Por Adela Cortina
Nuestras sociedades son sumamente contradictorias en lo que hace a la enseñanza de la filosofía y de esa parte esencial suya que es la ética.
En la ESO la ética se ha reducido a una materia de escuálidos “Valores Éticos”, alternativa a la religión por más señas, con lo que se abona la falsa convicción de que hay una moral para ateos y otra para creyentes. Cuando lo cierto es que todos deberían compartir la misma ética cívica. En el Bachillerato la Historia de la Filosofía, que en un tiempo fue obligatoria, se pierde entre una maraña de optativas. Y en las universidades, las Humanidades, entre ellas la Filosofía, se devalúan con la coartada de que no parecen engrosar el PIB de los países.
Y, sin embargo, responder con altura humana a los desafíos de nuestro tiempo sigue exigiendo contar con un bagaje como el que proporciona muy especialmente la filosofía. Para muestra, algunos botones.
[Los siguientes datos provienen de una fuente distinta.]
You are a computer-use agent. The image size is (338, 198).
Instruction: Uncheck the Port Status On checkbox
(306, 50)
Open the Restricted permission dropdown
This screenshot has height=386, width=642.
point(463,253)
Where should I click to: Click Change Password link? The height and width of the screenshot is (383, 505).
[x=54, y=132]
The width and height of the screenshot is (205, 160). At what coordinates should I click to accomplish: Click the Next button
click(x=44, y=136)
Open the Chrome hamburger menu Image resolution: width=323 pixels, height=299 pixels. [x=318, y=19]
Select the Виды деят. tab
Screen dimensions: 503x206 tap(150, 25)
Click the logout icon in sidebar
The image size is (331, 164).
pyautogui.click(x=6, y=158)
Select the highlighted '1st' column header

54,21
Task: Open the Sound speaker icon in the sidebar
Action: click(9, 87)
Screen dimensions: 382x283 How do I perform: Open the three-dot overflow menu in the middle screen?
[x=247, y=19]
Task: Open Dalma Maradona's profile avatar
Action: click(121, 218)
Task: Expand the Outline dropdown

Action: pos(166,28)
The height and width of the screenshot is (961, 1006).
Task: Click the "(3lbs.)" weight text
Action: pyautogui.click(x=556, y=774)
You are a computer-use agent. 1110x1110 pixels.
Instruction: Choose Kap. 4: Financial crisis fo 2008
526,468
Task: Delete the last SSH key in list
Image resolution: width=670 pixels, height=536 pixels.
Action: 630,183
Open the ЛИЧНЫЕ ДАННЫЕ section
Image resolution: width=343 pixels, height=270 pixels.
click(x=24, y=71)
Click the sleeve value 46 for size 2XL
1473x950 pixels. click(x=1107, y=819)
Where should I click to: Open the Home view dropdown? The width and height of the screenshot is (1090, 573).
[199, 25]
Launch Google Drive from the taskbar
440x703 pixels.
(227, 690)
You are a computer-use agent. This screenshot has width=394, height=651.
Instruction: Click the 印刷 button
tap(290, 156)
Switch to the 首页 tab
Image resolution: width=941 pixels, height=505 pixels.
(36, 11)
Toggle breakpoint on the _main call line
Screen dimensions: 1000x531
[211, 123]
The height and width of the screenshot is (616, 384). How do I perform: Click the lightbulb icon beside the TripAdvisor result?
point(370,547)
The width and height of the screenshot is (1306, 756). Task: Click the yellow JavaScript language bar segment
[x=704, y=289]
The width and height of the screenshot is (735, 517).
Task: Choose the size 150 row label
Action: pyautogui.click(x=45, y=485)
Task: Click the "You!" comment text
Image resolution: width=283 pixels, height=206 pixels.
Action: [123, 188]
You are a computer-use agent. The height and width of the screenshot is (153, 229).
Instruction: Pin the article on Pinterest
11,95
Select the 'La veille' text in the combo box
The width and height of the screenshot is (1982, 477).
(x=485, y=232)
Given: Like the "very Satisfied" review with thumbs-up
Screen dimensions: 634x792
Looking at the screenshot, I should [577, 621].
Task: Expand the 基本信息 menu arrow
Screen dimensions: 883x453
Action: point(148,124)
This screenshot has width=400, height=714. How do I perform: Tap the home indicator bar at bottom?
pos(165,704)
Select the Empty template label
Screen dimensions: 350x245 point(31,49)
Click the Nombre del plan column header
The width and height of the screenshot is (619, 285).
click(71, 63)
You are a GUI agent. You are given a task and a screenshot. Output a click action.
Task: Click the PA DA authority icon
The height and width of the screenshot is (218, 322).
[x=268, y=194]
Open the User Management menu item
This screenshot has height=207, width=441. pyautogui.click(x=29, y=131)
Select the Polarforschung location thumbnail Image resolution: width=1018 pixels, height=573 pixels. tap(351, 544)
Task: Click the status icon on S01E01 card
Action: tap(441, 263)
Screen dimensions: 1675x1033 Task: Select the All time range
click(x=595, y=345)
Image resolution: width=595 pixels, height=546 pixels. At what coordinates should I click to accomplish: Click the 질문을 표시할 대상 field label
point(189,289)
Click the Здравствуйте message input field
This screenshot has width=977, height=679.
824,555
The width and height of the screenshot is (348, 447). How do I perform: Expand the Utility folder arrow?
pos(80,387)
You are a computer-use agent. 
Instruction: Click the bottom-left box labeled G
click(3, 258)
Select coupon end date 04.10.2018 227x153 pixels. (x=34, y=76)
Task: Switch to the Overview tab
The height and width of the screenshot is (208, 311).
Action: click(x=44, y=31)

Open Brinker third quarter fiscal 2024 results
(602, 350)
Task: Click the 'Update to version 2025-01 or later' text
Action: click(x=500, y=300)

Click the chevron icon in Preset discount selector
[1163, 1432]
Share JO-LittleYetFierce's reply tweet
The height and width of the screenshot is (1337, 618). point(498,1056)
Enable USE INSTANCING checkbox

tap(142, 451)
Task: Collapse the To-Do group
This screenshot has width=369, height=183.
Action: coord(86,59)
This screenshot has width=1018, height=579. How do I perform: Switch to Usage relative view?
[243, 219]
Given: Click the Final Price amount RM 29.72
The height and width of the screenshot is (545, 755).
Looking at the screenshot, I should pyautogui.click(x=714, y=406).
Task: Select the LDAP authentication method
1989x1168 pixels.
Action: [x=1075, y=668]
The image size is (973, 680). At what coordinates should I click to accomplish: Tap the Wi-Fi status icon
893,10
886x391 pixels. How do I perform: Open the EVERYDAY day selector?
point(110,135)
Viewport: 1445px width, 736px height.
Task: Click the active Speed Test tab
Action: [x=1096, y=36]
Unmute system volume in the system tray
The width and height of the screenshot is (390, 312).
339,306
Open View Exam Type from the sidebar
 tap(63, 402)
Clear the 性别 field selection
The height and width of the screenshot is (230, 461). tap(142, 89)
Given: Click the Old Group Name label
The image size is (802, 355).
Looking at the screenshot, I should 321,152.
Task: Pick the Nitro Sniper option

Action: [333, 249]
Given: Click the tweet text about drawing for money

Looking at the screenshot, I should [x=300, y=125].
Se repite hasta la saciedad que la falta de ética es una de las causas de las crisis económica y política, se insiste en la perversidad de la corrupción, en la falta de responsabilidad de los líderes, que ponen su ego frente al bien común, se habla de la importancia de las emociones en la vida pública y de que no pueden llevarnos, sin embargo, a olvidar los argumentos. Catástrofes como la victoria del Brexit en el referéndum británico nos instan a construir una mejor Europa, fiel a su compromiso con los derechos económicos y sociales de las personas, leal a las exigencias de la hospitalidad con quienes no tienen más alternativa que la desesperación y la muerte. Seguimos creyendo que el camino para construir democracias auténticas es una ciudadanía lúcida y madura, capaz de reflexión, crítica y argumentación, convencida del valor de la autonomía y de que sólo puede conquistarse desde la solidaridad. Nombramos comités de bioética en distintos niveles y, salvo honrosas excepciones, ninguno de sus miembros se ha formado en ética. Criticamos las consecuencias nefastas del capitalismo financiero y abjuramos verbalmente de la pobreza y la desigualdad.
Y si nuestras convicciones son éstas, ¿no es una contradicción flagrante abandonar en las aulas aquellos saberes que, codo a codo con los demás, cobran su sentido de potenciar la reflexión y la crítica, la argumentación frente al fundamentalismo y los dogmatismos, la deliberación y la apuesta por los mejores valores?